Il voto nei paesi dell'Unione Europea, capace di premiare chi pur esprimendo un orientamento anche radicalmente diverso fosse riuscito ad interpretare la paura verso il futuro, ha accomunato Le Pen e Tsipras, Merkel e Renzi. Un voto post ideologico, molto volatile, vorrei dire cinico nella sua versatilità.

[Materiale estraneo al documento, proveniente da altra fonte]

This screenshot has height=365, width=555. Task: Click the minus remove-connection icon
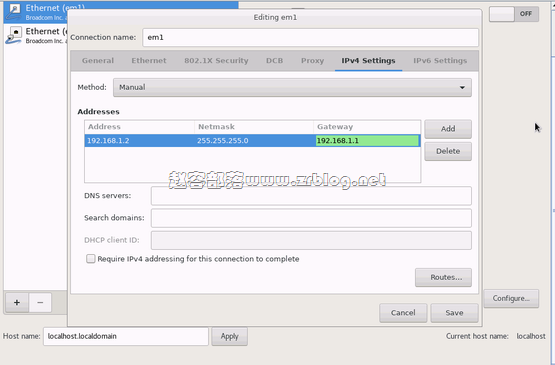point(40,302)
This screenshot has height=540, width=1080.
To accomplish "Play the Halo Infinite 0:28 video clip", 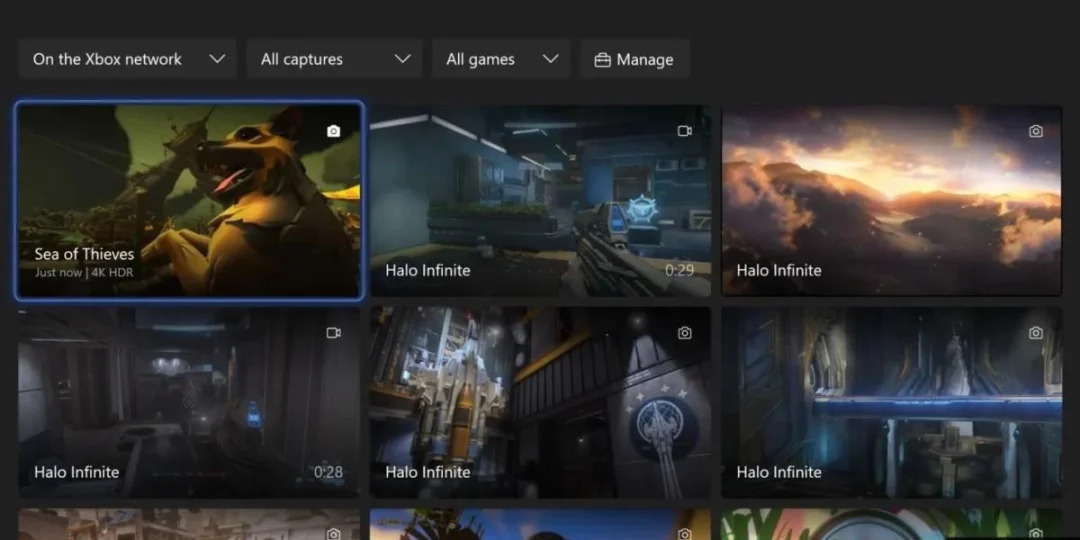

Sono passati solo quindici giorni e l'esito dei ballottaggi ce ne ha dato una netta conferma, tanto nella scarsa affluenza alle urne, quanto nel rovesciamento del voto in città come Livorno, Perugia o Potenza che fino a due settimane fa attestavano il PD al doppio dei voti rispetto a chi avrebbe conteso il risultato finale nel ballottaggio e che sono andate al centrodestra. O per altro verso a Pavia dove il centrodestra era sicuro di vincere e invece il ballottaggio ha rovesciato l'esito della prima tornata.
Qualcuno si è subito aggrappato all'inchiesta sul Mose per giustificare in qualche modo questa repentina inversione di tendenza, ma non credo...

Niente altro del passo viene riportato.